SQL Statistics on a sequential DATE table

  • I have seen and use a DATE table for a db that I use for weather reporting

    The date table is typical of these and this code will generate an example of it with data from 2007 to 2015 (I have kept it simple to 2 columns for this msg)

    --drop table Dates2

    go

    CREATE TABLE [dbo].[Dates2](

    [DateValue] [datetime] NOT NULL,

    [day] [int] NULL,

    CONSTRAINT [PK_Dates2] PRIMARY KEY CLUSTERED

    (

    [DateValue] ASC

    )WITH (PAD_INDEX = OFF, STATISTICS_NORECOMPUTE = OFF, IGNORE_DUP_KEY = OFF, ALLOW_ROW_LOCKS = ON, ALLOW_PAGE_LOCKS = ON) ON [PRIMARY]

    ) ON [PRIMARY]

    go

    declare @CurrentDate datetime = '2007-1-1'

    while (@CurrentDate < '2015-1-1')

    begin

    insert into Dates2(DateValue, [day])

    values (@CurrentDate, datepart(day, @CurrentDate))

    set @CurrentDate= dateadd(day, 1, @CurrentDate)

    end

    go

    UPDATE STATISTICS Dates2 with fullscan, all

    go

    DBCC SHOW_STATISTICS (Dates2, PK_Dates2) with histogram

    go

    Now my question is that I know that there is exactly 1 record for each day.

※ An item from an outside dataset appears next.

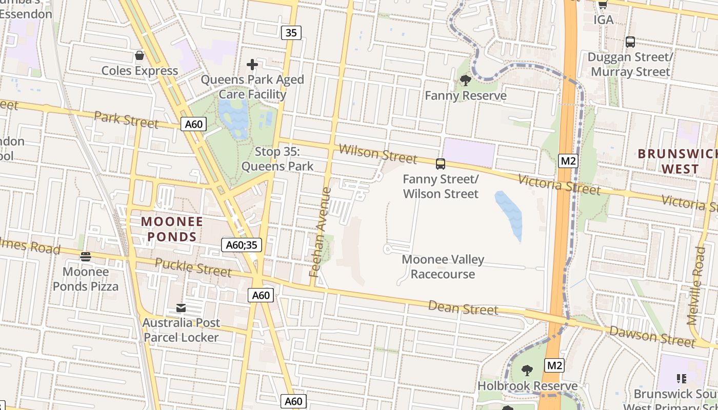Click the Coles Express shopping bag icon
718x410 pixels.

Also the statistics that are generated although random intervals are used, are accurate for each period.

    So for any period I know that say between Jan 1, 2012 and Jan 21, 2012 there are exactly 21 records

    select * from dates2 where datevalue between '2012-01-01' and '2012-01-21'

    If you turn on Actual Query plan and hover over the actual index seek the estimated rows will be correct or very close to it (20.5446)

    But do the same for this query which has variables.

    declare @then DateTime

    declare @Today DateTime

    set @Today = dateadd(dd,datediff(dd,0, getdate()),0)

    set @then = dateadd(day, -6, @Today)

    select @today

    select DateAdd(day, -6, @Today)

    select * from dates2 where datevalue between '2012-02-22' and '2012-03-11'

    select * from dates2 where datevalue between DateAdd(day, -6, @Today) and @Today

    select * from dates2 where datevalue between @then and @Today

    select * from dates2 where datevalue between '2012-03-07' and '2012-03-13'

    The hard coded values "for me" are returning an estimted row count of 20.5446 but the ones with the variables are returning an estimated row count of 262.98? More than 10 times as many.

    I am using SQL Server 2012 RTM for this test (but tested with SQL 2008 SP1 and got similar results)

    This makes all my joins using this table have statistics that look wrong and updating, dropping, freeing proc cache and restarting sql returns the same data.

    Any cluses why the variables which is probably how most people query tables are so different?

    Chris

  • Hello,

    I've test your data and I've the same results as you on my SS2k8 R2 RTM.

    I can easily explain the estimated ~20 rows.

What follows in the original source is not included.